I'm officially 8 months pregnant. Holy cow! As far as I can tell, this little man still has his head jammed into my lungs. It's funny how when you're pregnant, you pick certain things to dwell on and worry about. Having a breech baby and ending up with a c-section has never crossed my mind - not even once. I think about things like premature labor, placenta previa and placental abruptions. I always worry about those sorts of things. But the baby being breech and not even laboring on my own? Never occurred to me. Of course, being diabetic and on insulin never entered my mind with Will's pregnancy.
I've been doing some reading on baby spinning and on external versions by the OB. I'm trying not to panic. Must not freak out, right?
I maintain that I will not freak out about this baby not turning until the little digital baby on the right side of the page turns and the real baby doesn't. As long as the spinning baby on the screen is head up, I'm okay. But when he turns, I'll officially flip out.
I'm working on my list of questions for the doctor for this week's appt - the first ones will obviously center around the baby being breech, a version and the possibility of a c-section. After that, I've got lots more questions.
I need to get pre-registered at the hospital. Supposedly they'll still have us on file, but I'll likely have to reregister, since my insurance isn't the same. Must get this done - I don't want to go to the ER if/when I go into labor. I want to go to labor and delivery.

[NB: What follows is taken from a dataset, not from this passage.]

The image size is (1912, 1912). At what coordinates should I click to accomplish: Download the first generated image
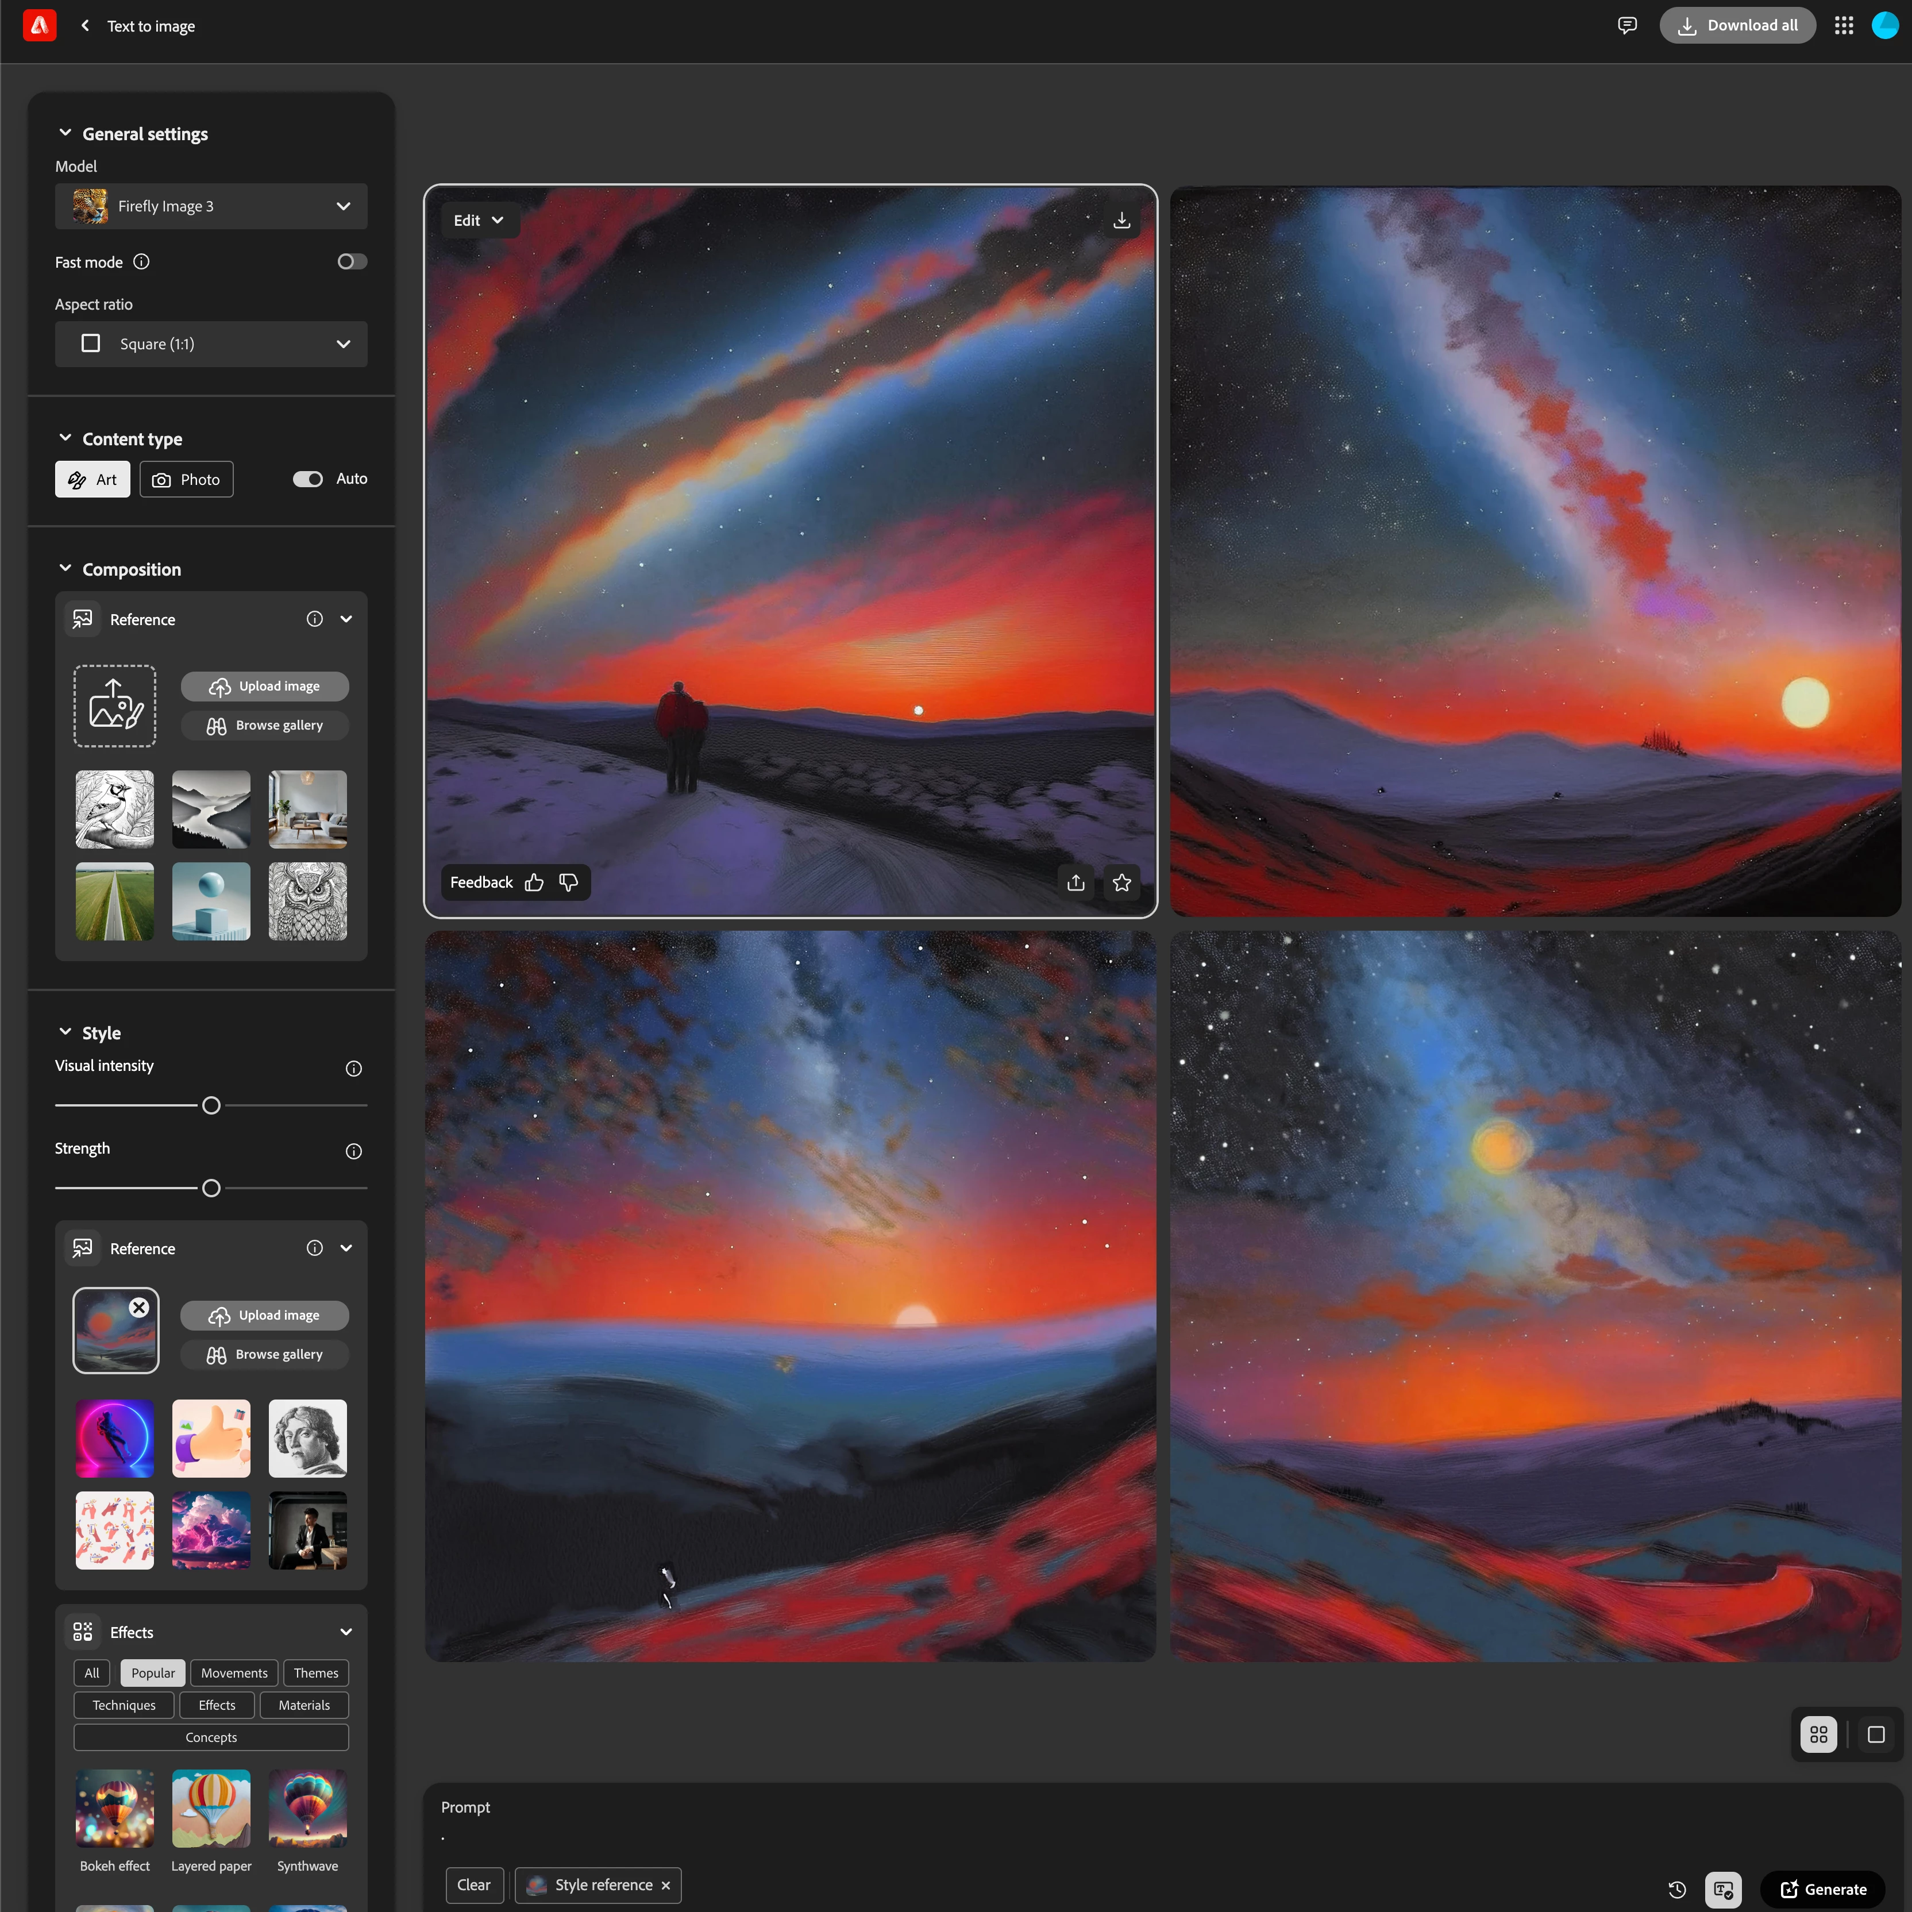(1121, 221)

I need to look into a sibling class for Will - I'd really like to get him a tour of the hospital and learn a bit about what to expect when his brother is born. I hope they offer this.
I would like to sit down with the lactation consultants before this baby is born. I'm filled with questions. I worry that with my diabetes, this baby will need to be supplemented in the hospital, like Will was. I really want to maximize my chances of nursing this baby without having to supplement with formula. And I don't want him to get a bottle to be supplemented. I've already found out that the hospital has a syringe feeder we can use to feed the baby in addition to nursing. I just need to find out what my options are as far as what we can put in the syringe My goal is no bottles whatsoever for the first month. Will did great going between bottle and breast, but I don't want to risk any confusion this time.
I called our nearest milk bank regarding becoming a donor breast milk recipient. And unfortunately, that's just cost prohibitive. The consultant at the milk bank said they'd ship milk, but the minimum number of ounces is 40 ounces. Way more than I'd need. And the cost is $4.50 per ounce. Holy cow! That's over $150 per quart.